Our distribution of houses and business corridors reflect a pattern where workers commuted via streetcar to the core. In the evening, they’d return home on the streetcar, and get off at the cross street where they lived, stopping to make purchases as they disembarked. For this reason, our arterials, most of which are former streetcar lines, are lined with what is referred to as “street car commercial buildings.

The original Fred Meyer, at SE 36th and Hawthorne. Now home to Bread & Ink Cafe.

The original Fred Meyer, at SE 36th and Hawthorne. Now home to Bread & Ink Cafe.

The commuter would then walk back to his house with an arm full of provisions from Fred Meyer or whatever local merchants lined his commute, to his house. This resulted in a pattern of streetcar lines at intervals, and houses in between. Density ramps down as one moves away from the arterial, then back up again approaching the next arterial.

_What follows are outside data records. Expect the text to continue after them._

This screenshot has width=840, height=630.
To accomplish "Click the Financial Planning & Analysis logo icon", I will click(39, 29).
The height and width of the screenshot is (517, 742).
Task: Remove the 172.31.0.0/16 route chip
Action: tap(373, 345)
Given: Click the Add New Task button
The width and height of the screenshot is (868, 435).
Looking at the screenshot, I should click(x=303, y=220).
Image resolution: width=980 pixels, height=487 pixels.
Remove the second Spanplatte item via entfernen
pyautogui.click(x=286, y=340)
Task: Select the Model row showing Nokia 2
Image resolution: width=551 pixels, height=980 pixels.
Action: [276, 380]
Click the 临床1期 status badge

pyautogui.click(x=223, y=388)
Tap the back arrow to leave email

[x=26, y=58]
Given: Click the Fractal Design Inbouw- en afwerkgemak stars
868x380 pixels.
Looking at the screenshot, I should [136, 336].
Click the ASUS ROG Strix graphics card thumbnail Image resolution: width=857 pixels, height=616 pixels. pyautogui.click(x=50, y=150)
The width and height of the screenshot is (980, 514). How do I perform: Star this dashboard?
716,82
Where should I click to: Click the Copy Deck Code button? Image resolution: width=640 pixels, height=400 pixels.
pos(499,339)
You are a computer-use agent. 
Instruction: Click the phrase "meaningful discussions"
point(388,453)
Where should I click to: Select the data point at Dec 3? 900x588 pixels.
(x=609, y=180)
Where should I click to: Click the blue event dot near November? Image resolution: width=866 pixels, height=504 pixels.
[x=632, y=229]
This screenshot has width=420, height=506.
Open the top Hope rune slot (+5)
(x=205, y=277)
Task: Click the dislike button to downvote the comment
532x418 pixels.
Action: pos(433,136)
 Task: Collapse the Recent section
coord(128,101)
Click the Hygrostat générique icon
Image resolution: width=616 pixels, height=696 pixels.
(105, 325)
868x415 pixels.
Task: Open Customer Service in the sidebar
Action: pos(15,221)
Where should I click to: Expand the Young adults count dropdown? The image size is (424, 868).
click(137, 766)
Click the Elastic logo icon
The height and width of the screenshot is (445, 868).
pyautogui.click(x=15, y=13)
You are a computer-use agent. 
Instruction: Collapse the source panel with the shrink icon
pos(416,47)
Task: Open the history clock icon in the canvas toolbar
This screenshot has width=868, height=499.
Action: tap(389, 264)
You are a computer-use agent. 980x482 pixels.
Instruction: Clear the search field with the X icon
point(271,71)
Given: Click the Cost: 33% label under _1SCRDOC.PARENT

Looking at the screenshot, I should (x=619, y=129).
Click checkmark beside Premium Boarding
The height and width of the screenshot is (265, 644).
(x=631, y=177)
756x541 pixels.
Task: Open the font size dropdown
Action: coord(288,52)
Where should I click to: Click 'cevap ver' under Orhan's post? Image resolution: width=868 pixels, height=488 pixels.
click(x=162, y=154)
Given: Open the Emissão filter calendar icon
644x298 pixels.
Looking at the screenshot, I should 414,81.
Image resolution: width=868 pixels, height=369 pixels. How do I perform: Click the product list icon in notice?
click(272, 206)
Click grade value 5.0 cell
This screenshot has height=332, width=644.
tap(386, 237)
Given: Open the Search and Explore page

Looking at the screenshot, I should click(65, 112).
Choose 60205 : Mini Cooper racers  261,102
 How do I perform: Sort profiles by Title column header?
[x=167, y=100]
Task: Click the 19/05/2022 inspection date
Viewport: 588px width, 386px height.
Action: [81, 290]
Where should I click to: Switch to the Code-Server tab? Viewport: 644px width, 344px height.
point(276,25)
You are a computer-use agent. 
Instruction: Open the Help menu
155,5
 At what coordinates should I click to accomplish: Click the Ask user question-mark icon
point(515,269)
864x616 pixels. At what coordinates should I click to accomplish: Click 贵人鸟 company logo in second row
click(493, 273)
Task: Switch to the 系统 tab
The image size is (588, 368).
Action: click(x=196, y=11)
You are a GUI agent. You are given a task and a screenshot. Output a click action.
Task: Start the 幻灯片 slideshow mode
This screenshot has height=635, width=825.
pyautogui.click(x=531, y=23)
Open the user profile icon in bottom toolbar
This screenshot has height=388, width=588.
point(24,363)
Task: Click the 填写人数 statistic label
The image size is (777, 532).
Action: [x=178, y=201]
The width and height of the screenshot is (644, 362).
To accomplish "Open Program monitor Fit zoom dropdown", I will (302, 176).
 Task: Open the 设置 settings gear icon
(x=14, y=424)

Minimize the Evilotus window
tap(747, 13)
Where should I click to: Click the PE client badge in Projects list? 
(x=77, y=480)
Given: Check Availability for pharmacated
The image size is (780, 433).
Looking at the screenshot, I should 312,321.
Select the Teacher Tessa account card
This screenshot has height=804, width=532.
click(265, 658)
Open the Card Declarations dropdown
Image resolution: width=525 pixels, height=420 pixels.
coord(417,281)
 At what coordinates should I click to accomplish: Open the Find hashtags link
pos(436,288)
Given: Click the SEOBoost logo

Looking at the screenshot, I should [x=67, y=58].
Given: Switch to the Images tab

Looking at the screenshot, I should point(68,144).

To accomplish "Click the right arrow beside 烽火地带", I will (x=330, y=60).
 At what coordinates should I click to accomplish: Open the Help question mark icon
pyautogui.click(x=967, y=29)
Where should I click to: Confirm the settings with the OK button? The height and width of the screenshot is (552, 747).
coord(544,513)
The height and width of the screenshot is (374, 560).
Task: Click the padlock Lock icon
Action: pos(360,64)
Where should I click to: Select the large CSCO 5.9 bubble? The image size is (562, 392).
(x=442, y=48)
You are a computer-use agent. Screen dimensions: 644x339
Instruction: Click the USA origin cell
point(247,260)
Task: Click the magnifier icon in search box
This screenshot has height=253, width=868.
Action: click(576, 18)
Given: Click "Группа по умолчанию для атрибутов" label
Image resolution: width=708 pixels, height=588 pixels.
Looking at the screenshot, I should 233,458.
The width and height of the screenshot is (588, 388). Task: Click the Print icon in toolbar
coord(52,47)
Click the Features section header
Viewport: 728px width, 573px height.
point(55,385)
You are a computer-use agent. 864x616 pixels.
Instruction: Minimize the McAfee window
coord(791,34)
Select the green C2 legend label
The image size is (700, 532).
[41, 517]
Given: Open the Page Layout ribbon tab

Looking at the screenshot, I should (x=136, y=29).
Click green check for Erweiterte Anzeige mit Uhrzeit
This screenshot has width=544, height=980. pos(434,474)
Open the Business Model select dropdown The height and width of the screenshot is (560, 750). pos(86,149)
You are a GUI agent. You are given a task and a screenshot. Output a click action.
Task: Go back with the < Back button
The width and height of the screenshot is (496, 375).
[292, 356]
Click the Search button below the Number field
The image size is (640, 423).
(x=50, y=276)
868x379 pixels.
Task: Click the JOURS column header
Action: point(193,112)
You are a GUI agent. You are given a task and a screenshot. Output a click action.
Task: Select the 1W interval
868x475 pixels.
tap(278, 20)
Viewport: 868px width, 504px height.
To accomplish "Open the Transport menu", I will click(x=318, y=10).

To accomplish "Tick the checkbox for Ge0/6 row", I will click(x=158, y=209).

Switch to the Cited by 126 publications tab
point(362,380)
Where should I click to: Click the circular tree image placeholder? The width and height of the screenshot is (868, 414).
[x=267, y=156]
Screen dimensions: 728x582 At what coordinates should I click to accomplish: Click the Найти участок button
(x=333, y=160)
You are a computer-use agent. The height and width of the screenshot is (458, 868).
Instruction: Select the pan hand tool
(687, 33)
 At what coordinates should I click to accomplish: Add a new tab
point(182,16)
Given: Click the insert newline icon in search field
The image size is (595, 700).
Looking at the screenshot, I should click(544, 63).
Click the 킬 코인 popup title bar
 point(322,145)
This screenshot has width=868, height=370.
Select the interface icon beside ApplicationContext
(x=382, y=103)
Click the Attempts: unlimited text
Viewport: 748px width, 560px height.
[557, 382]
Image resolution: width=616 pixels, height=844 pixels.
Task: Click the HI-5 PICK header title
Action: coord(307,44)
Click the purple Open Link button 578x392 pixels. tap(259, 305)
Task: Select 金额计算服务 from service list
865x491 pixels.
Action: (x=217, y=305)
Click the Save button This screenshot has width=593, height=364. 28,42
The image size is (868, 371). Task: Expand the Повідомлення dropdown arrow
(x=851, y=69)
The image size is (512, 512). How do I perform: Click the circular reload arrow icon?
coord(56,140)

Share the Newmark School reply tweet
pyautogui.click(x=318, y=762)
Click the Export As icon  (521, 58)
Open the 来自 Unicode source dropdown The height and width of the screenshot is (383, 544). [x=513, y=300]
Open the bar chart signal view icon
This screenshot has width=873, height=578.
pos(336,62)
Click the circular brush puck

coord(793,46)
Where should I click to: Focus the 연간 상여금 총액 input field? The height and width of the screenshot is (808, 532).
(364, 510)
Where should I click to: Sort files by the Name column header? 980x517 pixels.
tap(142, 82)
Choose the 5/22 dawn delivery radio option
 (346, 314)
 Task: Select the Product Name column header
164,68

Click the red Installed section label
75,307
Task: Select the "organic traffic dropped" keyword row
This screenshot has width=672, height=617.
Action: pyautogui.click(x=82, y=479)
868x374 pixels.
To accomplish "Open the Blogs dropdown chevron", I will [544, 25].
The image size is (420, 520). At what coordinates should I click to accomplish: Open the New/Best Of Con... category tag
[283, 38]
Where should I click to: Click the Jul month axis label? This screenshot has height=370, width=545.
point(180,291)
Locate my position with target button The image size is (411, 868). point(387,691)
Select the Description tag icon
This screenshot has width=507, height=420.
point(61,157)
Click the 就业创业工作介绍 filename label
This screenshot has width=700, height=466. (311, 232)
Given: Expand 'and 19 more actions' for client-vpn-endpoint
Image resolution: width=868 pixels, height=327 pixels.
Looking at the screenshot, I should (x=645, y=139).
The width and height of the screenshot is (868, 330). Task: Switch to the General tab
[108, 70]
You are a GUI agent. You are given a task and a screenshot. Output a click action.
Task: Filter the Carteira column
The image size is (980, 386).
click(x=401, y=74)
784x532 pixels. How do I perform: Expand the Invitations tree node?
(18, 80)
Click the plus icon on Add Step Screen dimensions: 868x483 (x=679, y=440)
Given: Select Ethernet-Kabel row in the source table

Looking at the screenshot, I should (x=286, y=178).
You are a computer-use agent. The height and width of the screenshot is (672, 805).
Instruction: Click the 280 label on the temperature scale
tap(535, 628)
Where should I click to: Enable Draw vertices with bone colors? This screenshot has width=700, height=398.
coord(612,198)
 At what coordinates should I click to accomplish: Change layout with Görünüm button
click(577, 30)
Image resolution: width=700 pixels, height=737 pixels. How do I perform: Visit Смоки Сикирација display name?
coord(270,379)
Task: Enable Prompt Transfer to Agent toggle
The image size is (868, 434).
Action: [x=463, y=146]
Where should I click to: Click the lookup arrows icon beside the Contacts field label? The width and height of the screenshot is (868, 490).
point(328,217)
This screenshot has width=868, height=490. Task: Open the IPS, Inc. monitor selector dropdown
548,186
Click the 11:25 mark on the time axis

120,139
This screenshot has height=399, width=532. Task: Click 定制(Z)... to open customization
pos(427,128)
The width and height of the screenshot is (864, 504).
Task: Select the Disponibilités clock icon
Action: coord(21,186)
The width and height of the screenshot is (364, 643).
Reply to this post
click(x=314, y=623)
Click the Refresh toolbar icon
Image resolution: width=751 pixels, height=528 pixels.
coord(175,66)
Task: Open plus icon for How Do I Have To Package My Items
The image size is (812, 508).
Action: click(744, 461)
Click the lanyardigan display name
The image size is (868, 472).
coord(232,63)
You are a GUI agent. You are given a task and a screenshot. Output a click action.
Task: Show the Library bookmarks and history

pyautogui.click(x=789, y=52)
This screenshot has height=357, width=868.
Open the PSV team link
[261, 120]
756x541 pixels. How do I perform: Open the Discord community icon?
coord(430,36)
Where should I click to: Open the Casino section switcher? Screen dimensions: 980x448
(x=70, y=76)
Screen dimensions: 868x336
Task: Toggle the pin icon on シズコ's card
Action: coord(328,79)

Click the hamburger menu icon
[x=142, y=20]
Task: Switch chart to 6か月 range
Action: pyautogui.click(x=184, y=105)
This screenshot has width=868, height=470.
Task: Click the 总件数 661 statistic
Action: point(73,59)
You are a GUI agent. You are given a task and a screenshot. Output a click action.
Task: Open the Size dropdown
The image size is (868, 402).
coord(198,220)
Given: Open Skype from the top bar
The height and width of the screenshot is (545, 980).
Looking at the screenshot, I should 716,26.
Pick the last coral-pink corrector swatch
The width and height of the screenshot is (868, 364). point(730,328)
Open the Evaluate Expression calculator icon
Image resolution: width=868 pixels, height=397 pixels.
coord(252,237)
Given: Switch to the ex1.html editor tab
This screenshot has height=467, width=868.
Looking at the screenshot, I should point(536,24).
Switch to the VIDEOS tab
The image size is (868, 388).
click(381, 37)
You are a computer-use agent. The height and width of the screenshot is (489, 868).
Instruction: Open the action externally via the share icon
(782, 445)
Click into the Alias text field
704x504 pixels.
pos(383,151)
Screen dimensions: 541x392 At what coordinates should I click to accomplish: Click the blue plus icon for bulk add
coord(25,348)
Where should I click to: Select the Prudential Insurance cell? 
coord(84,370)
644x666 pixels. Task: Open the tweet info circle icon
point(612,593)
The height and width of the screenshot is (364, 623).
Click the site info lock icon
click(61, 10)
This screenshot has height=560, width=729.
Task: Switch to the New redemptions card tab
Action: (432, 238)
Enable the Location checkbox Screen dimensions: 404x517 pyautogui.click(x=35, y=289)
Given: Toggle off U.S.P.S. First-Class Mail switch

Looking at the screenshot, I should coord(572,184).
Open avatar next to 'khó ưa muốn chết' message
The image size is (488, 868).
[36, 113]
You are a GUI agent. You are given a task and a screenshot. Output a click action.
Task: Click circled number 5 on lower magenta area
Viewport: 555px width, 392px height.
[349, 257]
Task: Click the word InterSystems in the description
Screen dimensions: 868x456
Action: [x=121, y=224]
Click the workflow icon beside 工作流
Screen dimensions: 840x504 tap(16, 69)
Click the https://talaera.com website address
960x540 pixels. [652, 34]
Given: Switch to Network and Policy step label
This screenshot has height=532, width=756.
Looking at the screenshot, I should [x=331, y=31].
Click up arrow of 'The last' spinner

If we’re going to apply this logic to Portland in a meaningful way, we will need to parse the transect zones a little more finely. We propose adding a second tier to the hierarchy for urban zones. This yields a sequence of T3, T3.5, T4, T4.5, etc.

Our new Portland specific transect hierarchy could look something like this:

T3 = East Portland

T3.5 = Inner neighborhood residential areas between boulevards.

T4 = Streetcar commercial corridors

T4.5 = Primary arterials

We’ll dive deeper into this Portland-specific transect hierarchy in a future post, as it’s a topic deserving of some serious research, especially if we want to use it as the basis of policy recommendations.

As an aside, we will probably want to consider suburban transects in tandem as we plan and manage our growth. Portland and its suburbs are managed by a regional plan, the Metro 2040 plan, which was conceived as a holistic regional growth management plan. To our knowledge, Portland is the only metro in the US with a regional plan that has any real teeth - other cities claim similar but they are merely aspirational documents, not policies. Meanwhile, even within Portland’s city limits, there’s quite a bit of post-war suburbia. Beginning in 1981 Portland annexed East Portland, which had hitherto been the no-man’s land between Portland and Gresham. This area of small farms and orchards urbanized in a piecemeal fashion in the decades immediately following the war and lacks much of the infrastructure or formal coherence of the city west of I-205.

The appeal of the transect is that it is intuitive and familiar - we get it, whether we’ve known a name for it or not. Indeed, the concept is has been around for a very long time and not just in the West even:


And like David Byrne, we’ve all observed it as we make our final approach, our seatbacks upright, our tray tables stowed, and all electronic devices switched off.